Barely a week goes by that a major data breach involving a well-known company isn’t in the headlines. From insurance companies to retailers to fast food restaurants to the Internal Revenue Service, no industry or company is safe from the security threat to consumer data. And don’t be fooled into thinking that only large companies are impacted– businesses large and small are at risk and experts predict that 2016 will feature even more data breaches than ever.
In the financial industry, ensuring the security of customer assets, information, and transactions is a top priority. However, according to the FBI, the U.S. financial sector is one of the most targeted in the world. Thieves can essentially break into thousands of accounts simultaneously without setting foot in a bank. Add to this that cyber security threats are rapidly evolving and growing more sophisticated. Technology is always advancing and providing new potential targets (i.e. – mobile apps) and it isn’t a matter of if your business will be hacked, it’s a matter of when.
Thieves can essentially break into thousands of accounts simultaneously without setting foot in a bank.
So what can you do to protect and prepare yourself for a potential cyber attack?
- Assess Your Cyber Risk –Take the time to understand your company’s vulnerabilities by utilizing tools such as Travelers’ free Cyber Risk Pressure Test, which asks a short series of questions and gives you an idea of where you stand. Not only are you at risk of your system being infiltrated, but there are also inside and operational risks that have to be considered.
- Invest in Prevention – Based on your level of risk, ensure you have technical controls and a clear cyber security governance and risk management plan in place that not only accounts for your business but also takes into account third party vendors.

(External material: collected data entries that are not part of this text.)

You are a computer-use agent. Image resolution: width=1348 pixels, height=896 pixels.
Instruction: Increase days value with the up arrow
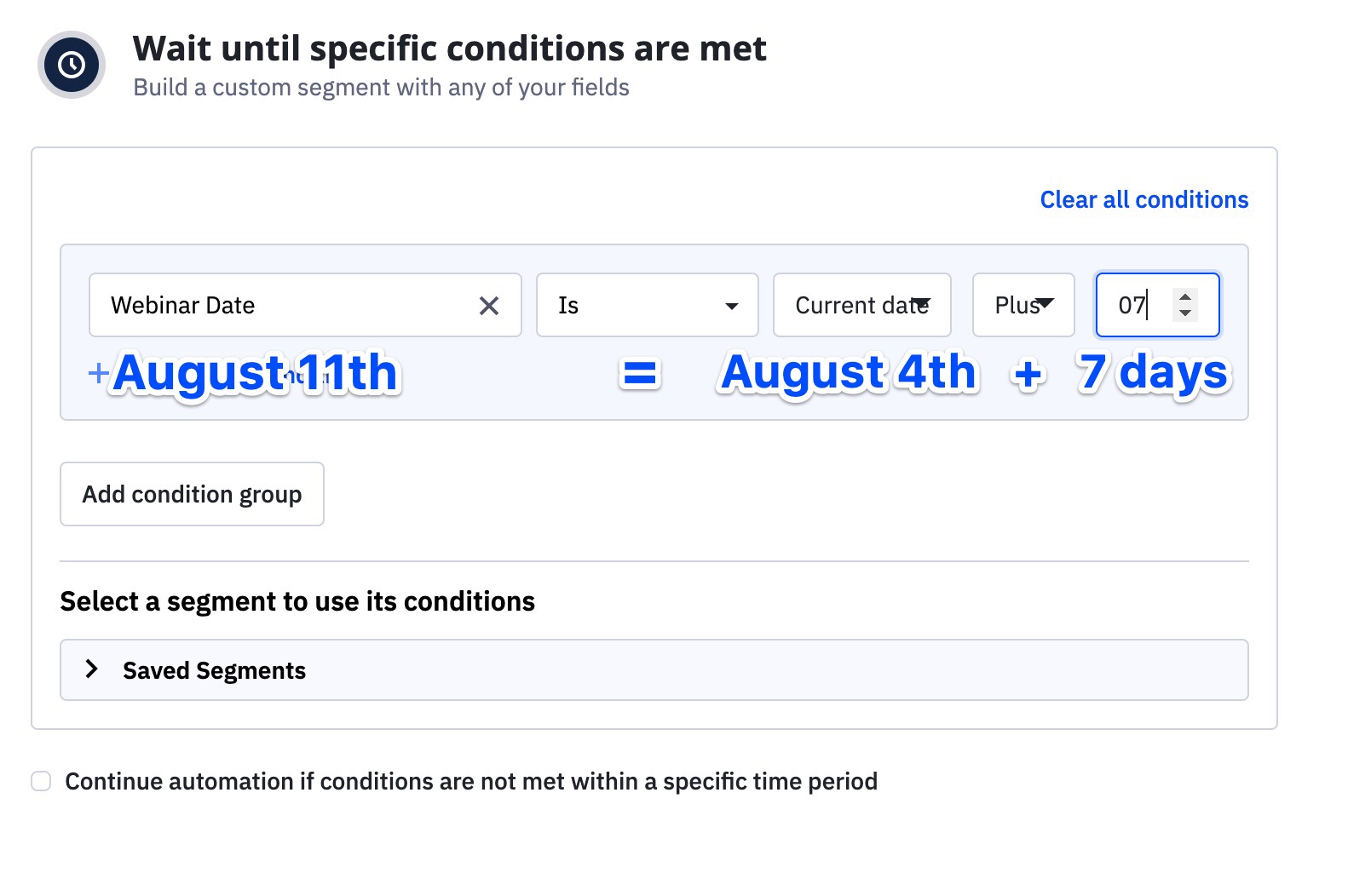(x=1185, y=296)
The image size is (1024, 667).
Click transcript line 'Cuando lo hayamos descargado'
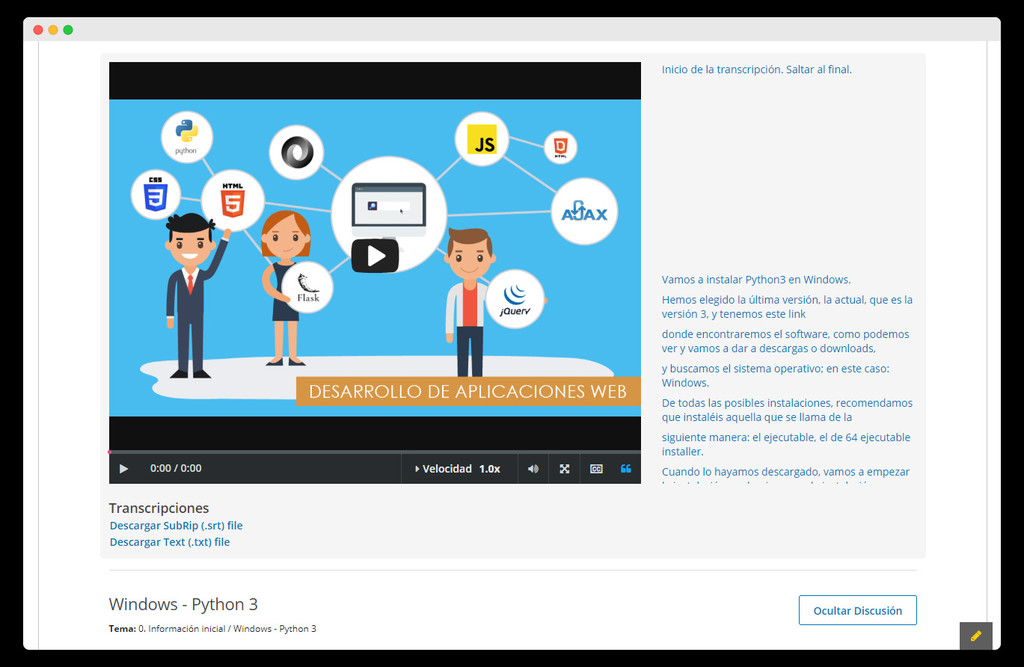(783, 471)
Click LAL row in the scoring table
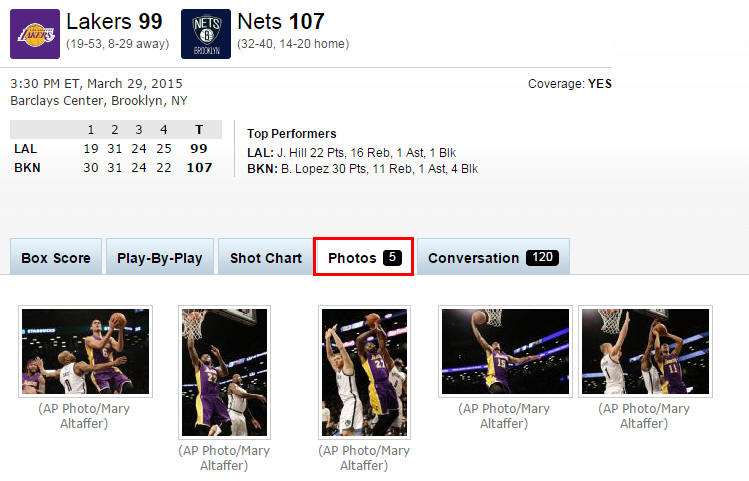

- Prepare a Response Plan – You should have a thorough response plan and clear chain of command in place in the event you do experience a breach, so you can get right to addressing and dealing with the issue versus scrambling to form a plan. Invest a considerable amount of time and resources to this plan and work with outside consultants if needed. Also make sure to revisit and refresh the plan on an ongoing basis.
- Communications is Key – Do you know what you would tell your employees, customers, and the media if you were the victim of a data breach? What about social media? Would you be proactive or reactive to inquiries and what level of detail would you provide? Communications responses to breaches can greatly impact consumer trust in a company. Have a top-notch communications leader (or retain an outside firm) that has a plan in place and is ready to handle your integrated communications response.
- Hire and Train Smart – Having strong leadership equipped to prepare for and respond to a breach if needed is key. Make sure you are employing the best and brightest talent and invest in ongoing training so they are always up to speed on the latest technology and threats.
The key is being prepared and hyper focused on your company and data.